Researchers are developing artificial nervous system in the laboratory for the first time

A Stanford University research team created a functional replica of the human nervous system for pain perception for the first time in the laboratory. This is regarded as an approach for the development of new, non -addictive therapies.
Approach for pain research
Published in a nature published in the journal study The scientists report from the successful combination of different nerve cell types to a functioning neuronal circuit. This would be a milestone for pain research. The starting point of the project was the conversion of human skin cells into so -called induced pluripotent stem cells.
These were then developed into four different mini organs, so-called organoids, using chemical signals. Each of them represented a certain station of the pain strike – from the sensory nerve cells of the skin to the cortical neurons of the brain.

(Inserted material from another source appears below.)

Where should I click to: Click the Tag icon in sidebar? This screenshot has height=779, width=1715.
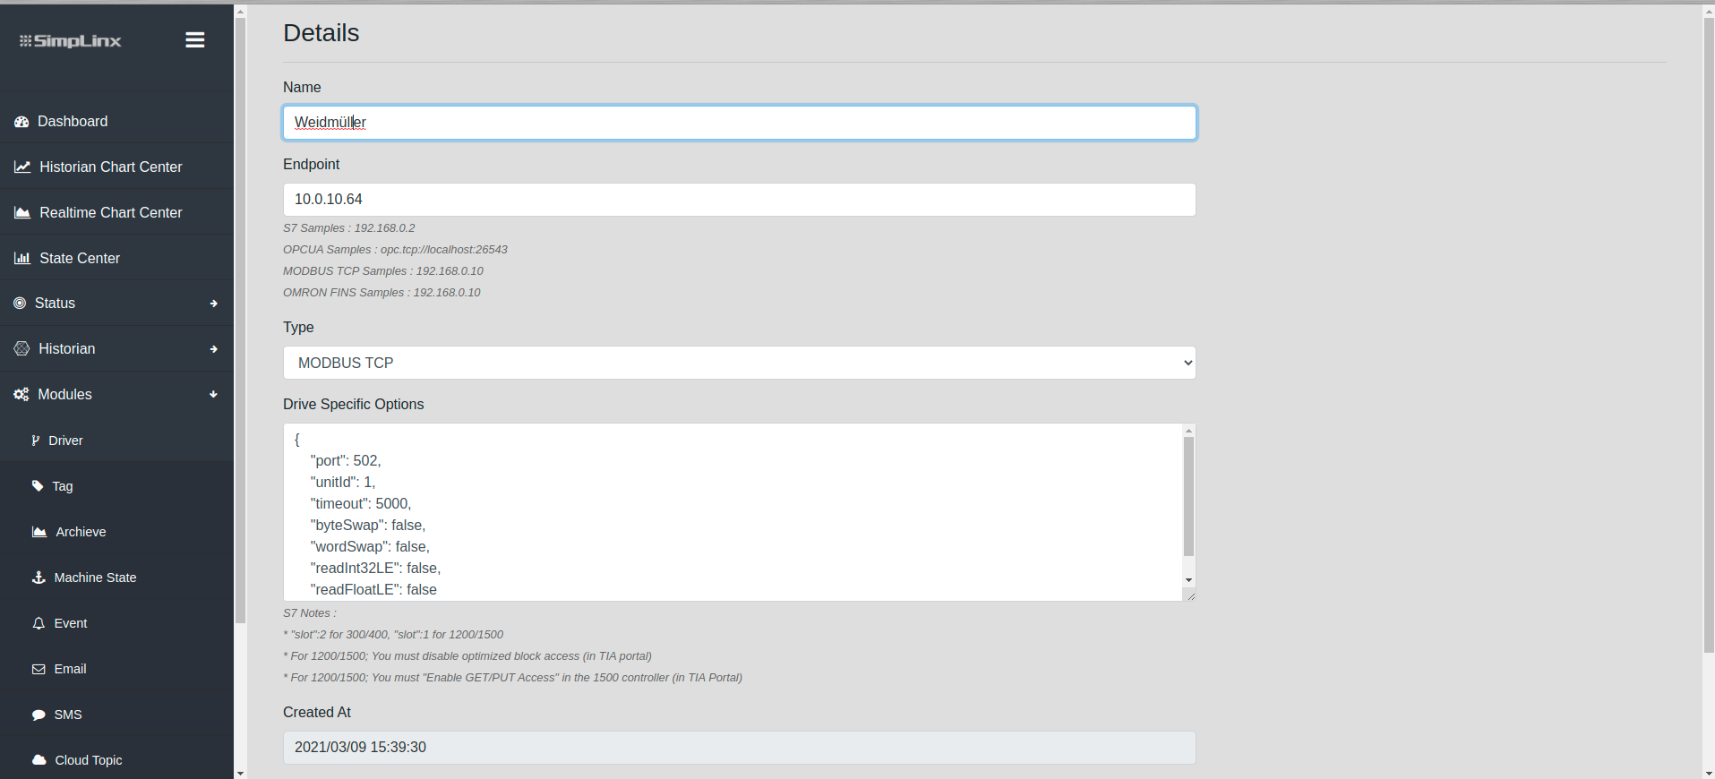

These organoids were cultivated side by side in a petri dish and began to connect within around 100 days. A artificial brain model consisting of around four million cells was created – a so -called assembloid consisting of around four million cells. In stimulation with lovely substances, such as capsaicin – the active ingredient that gives chillies its sharpness – the researchers registered a coordinated electrical activity along the synthetic nervous system.
Ethical questions
“For the first time we can observe this signal transmission non-invasive and without animal testing,” said project manager Sergiu Pașca. This opens up new possibilities for developing targeted pain relievers that modulate the nervous system without – like opiates – influencing the brain reward system.
At the same time, Pașca emphasized that the artificial system does not develop pain in the actual sense because it lacks the emotional processing path. Nevertheless, with increasing complexity of such models, an ethical debate is essential. “We have to consider very carefully how far we want to go in the replica of human brain structures,” said Pașca.